Following the move from laboratory testing for confirmation of swine flu to clinical diagnosis of cases, the level of flu in the community is being monitored using a range of surveillance mechanisms, including the RCGP consultation rates, QSurveillance®, and the National Pandemic Flu Service.

A more detailed UK weekly epidemiology update can be accessed at:
www.hpa.org.uk/swineflu/surveillance&epidemiology

CLINICAL INDICATORS
Clinical data are obtained from GP surgeries that report the weekly and daily consultations for flu-like illness and other acute respiratory illness.

Current estimated weekly Royal College of General Practitioners (RCGP) consultation rates of flu-like illness

From a network of approximately 100 general practices covering a population of approximately 900,000 with an equal distribution within each of three defined reporting regions; North, Central and South.

In week 36 (ending 06 September) GP consultation rates for flu-like illness in England decreased compared to the previous week (11.8 per 100,000 to 8.6 per 100,000). The rate continued to decrease in North (4 per 100,000) and Central (10 per 100,000) regions but stayed stable and low in the South (10 per 100,000). The rate has decreased in all age groups.

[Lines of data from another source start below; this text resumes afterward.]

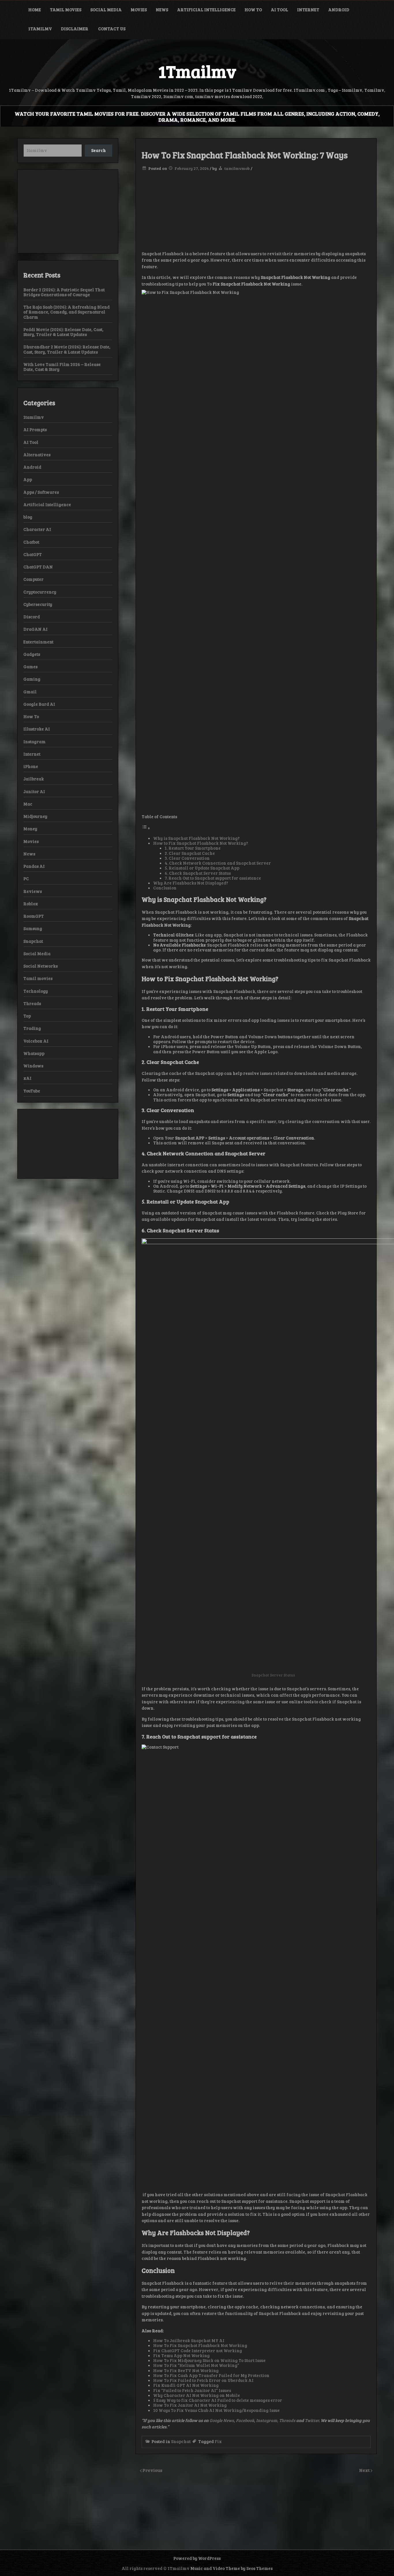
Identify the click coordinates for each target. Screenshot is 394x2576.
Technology (35, 991)
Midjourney (35, 816)
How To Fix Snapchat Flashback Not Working (200, 2345)
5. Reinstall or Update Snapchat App (202, 868)
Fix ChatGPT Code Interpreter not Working (197, 2350)
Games (30, 666)
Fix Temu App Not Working (181, 2355)
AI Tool (279, 9)
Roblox (30, 903)
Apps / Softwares (41, 492)
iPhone (30, 766)
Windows (33, 1066)
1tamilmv (40, 28)
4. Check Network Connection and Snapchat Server (218, 863)
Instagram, (267, 2420)
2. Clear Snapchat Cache (190, 853)
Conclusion (165, 888)
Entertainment (38, 642)
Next (365, 2470)
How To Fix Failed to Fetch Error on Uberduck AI (203, 2380)
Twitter (312, 2420)
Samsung (32, 928)
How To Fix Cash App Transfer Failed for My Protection (211, 2375)
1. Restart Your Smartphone (193, 848)
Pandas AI (34, 866)
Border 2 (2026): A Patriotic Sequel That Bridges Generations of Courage (64, 292)
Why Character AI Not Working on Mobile (196, 2395)
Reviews (32, 891)
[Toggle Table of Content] (146, 828)
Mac (27, 804)
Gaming (31, 679)
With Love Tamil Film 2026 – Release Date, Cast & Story (62, 366)
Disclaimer (75, 28)
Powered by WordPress (197, 2558)
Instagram (34, 741)
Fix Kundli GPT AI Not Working (186, 2385)
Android (338, 9)
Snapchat (181, 2441)
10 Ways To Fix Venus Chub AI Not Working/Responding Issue (216, 2410)
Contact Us (111, 28)
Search (98, 150)
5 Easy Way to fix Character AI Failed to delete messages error (217, 2400)
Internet (308, 9)
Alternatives (36, 454)
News (162, 9)
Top (27, 1016)
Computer (33, 579)
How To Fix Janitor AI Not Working (190, 2405)
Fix (218, 2441)
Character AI (37, 529)
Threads (287, 2420)
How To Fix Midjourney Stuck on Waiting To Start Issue (209, 2360)
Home (34, 9)
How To (253, 9)
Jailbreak (33, 779)
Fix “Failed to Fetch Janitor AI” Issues (192, 2390)
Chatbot (31, 542)
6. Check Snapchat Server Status (198, 873)
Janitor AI (34, 791)
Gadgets (31, 654)
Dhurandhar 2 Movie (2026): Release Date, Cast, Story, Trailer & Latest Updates (66, 349)
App (27, 479)
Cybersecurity (37, 604)
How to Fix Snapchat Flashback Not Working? (200, 843)
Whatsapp (33, 1053)
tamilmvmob (237, 168)
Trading (32, 1028)
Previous (152, 2470)
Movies (139, 9)
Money (30, 828)
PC (26, 878)
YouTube (31, 1091)
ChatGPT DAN (38, 567)
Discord (31, 616)
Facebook (245, 2420)
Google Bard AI (39, 704)
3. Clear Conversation (187, 858)
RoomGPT (33, 916)
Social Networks (40, 966)
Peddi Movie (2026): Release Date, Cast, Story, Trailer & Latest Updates (63, 331)
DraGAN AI (35, 629)
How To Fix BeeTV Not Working (186, 2370)
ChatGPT (32, 554)
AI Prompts (35, 429)
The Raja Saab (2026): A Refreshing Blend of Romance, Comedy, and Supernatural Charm (66, 312)
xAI (27, 1078)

Figure 1: Current estimated weekly RCGP consultation rates of flu-like illness

Figure 1: Current estimated weekly RCGP consultation rates of flu-like illness

QSurveillance®
Set up by the University of Nottingham and EMIS (the main supplier of general practice computer systems within the UK) in collaboration with the Health Protection Agency. QSurveillance® is a not-for-profit network over 3,300 general practices covering a total population of almost 22 million patients (> 25% of the UK population).

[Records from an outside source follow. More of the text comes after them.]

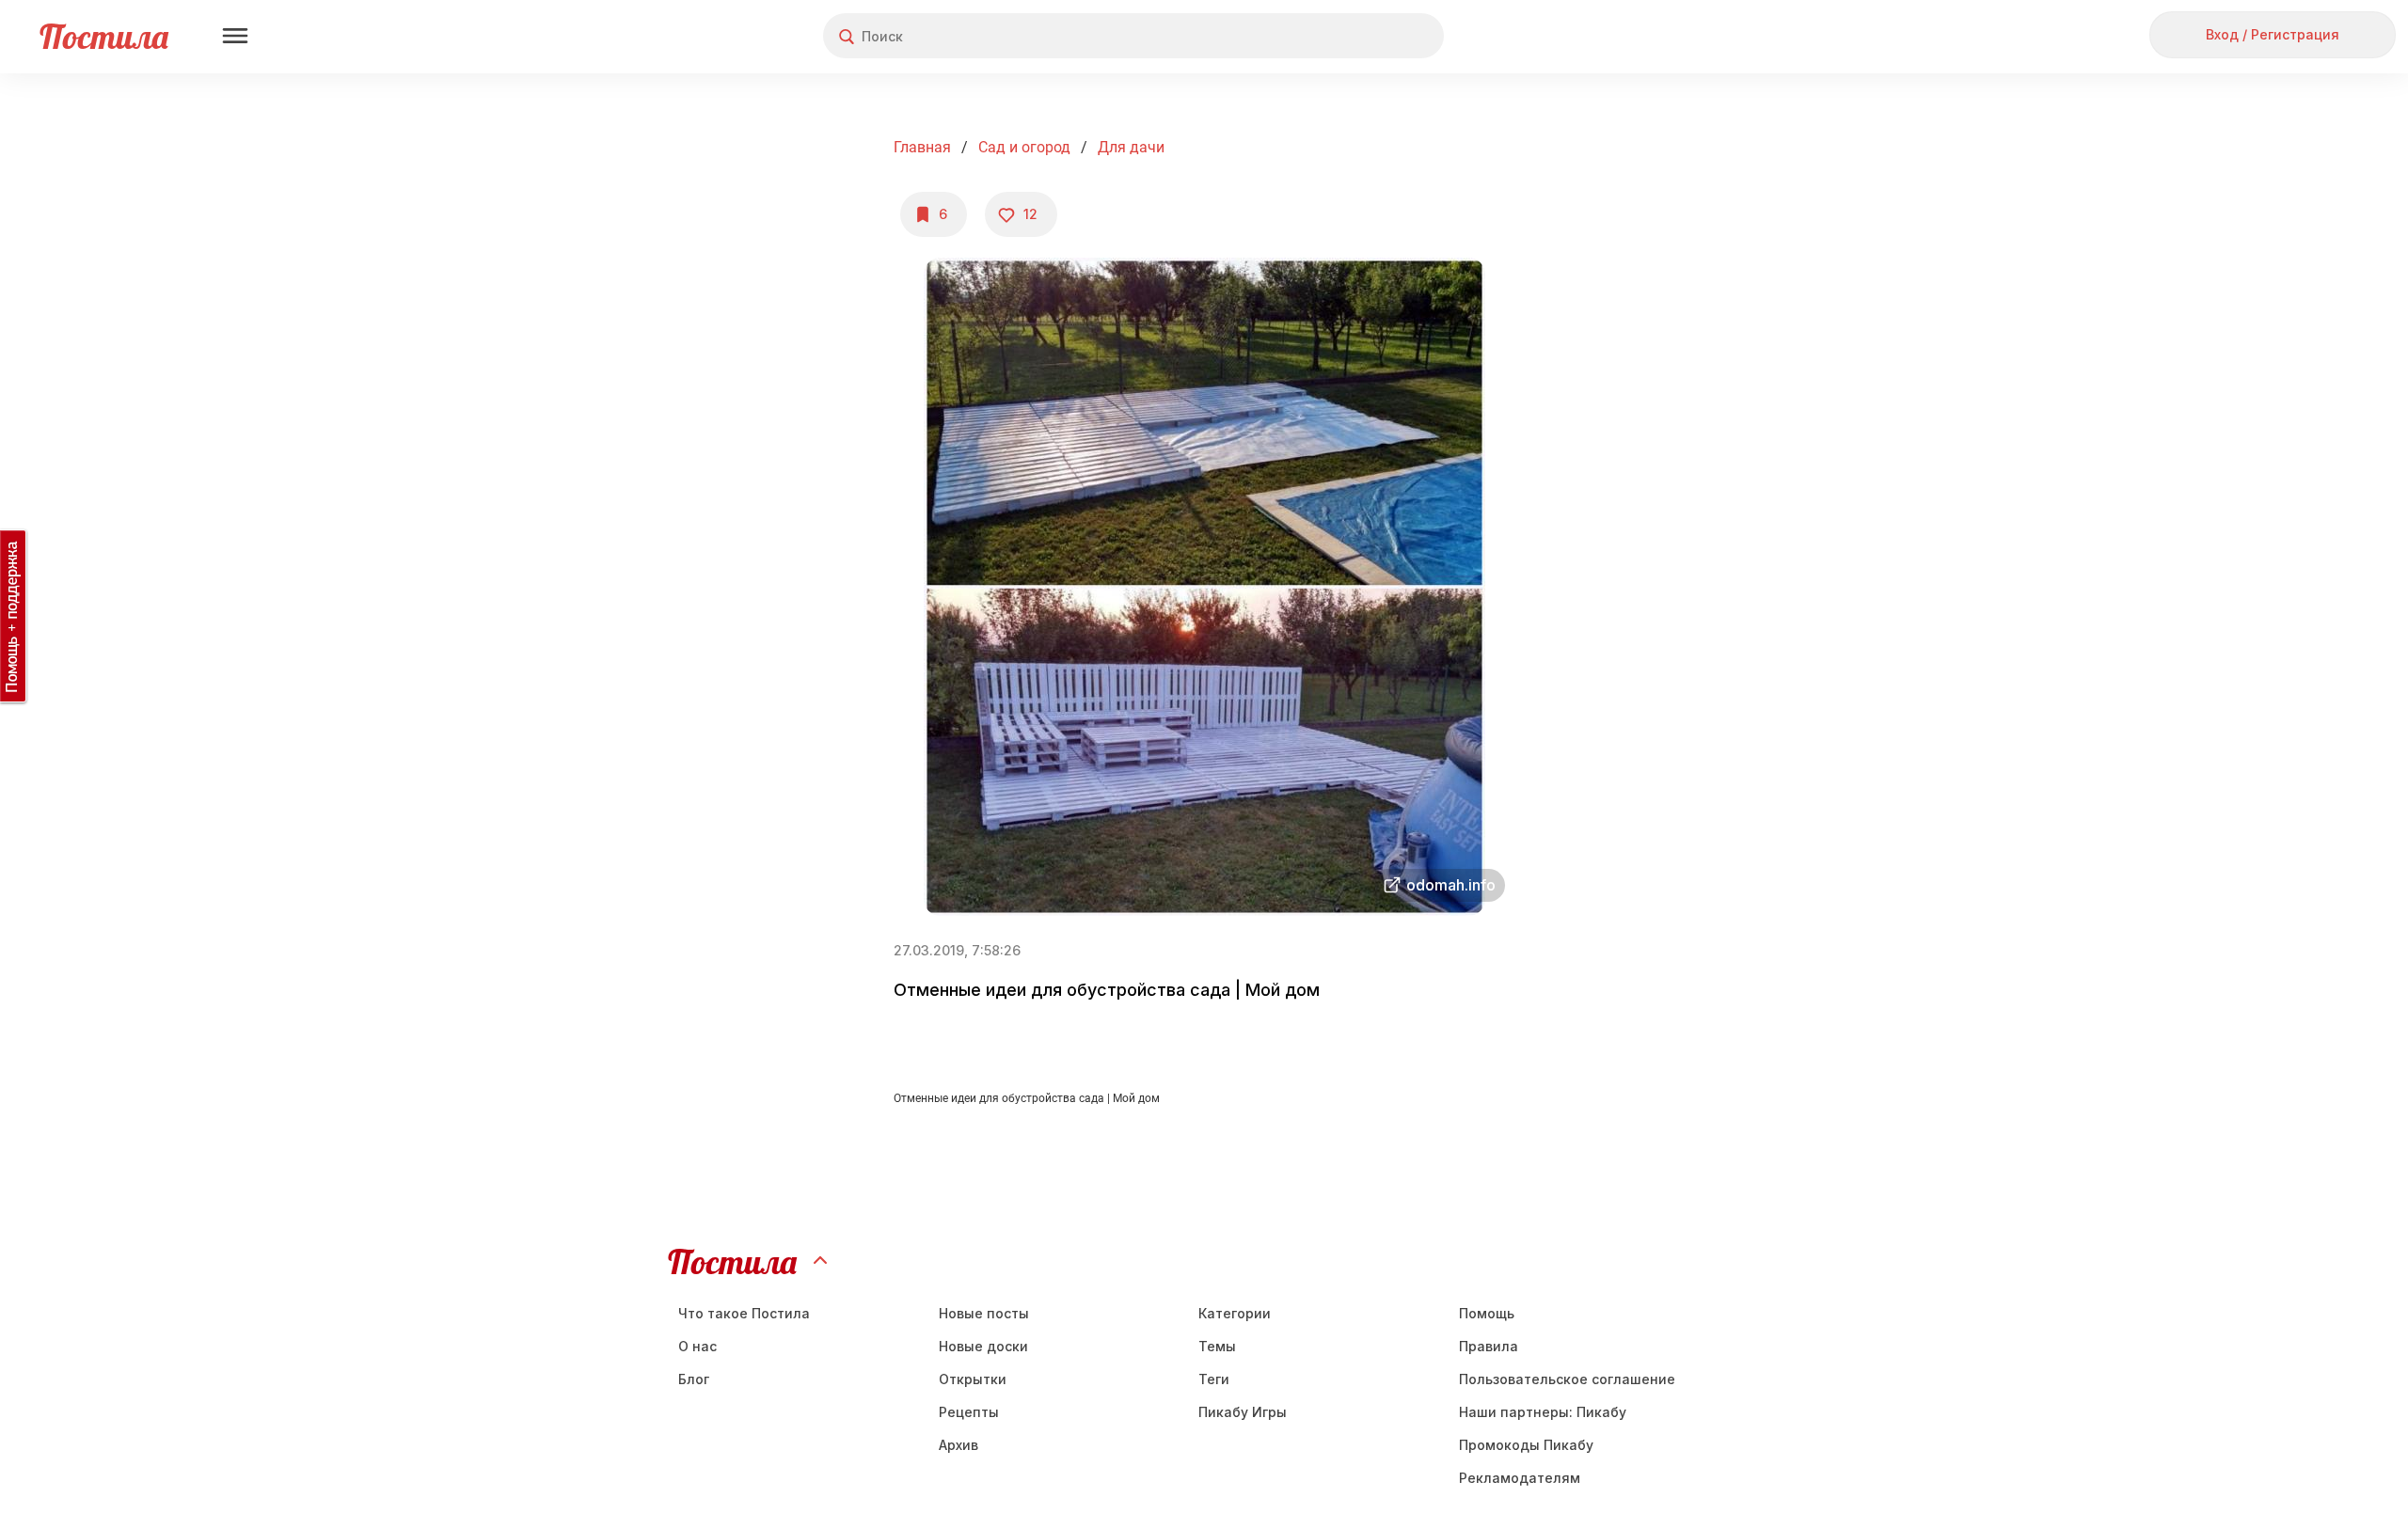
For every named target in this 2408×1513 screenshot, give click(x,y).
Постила (104, 36)
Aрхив (958, 1445)
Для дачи (1131, 147)
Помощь (1486, 1313)
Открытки (972, 1379)
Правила (1488, 1346)
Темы (1217, 1346)
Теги (1213, 1379)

The weekly QSurveillance® flu-like illness consultation rate decreased from 14.4 per 100,000 to 10.9 per 100,000 in week 36. The daily rate for flu-like illness for the last few days remained low and continued to decrease slowly for all regions.

NB: QSurveillance® is based on data from 43% of England's population (about 3000 practices), 10% of the population in Wales, 17% in Northern Ireland, and 0% in Scotland.

Figure 2: QSurveillance® - weekly consultation rate for flu-like illness in England, Wales and Northern Ireland (all ages)

Figure 2: QSurveillance® – weekly consultation rate for flu-like illness in England, Wales and Northern Ireland (all ages)

Figure 3: QSurveillance® - daily consultation rate for influenza-like illness by English SHA (all ages)

Figure 3: QSurveillance® - daily consultation rate for influenza-like illness by English SHA (all ages)

Figure 4: QSurveillance influenza-like illness rate by age band in week 36 (ending 06 September)

Figure 4: QSurveillance influenza-like illness rate by age band in week 36 (ending 06 September)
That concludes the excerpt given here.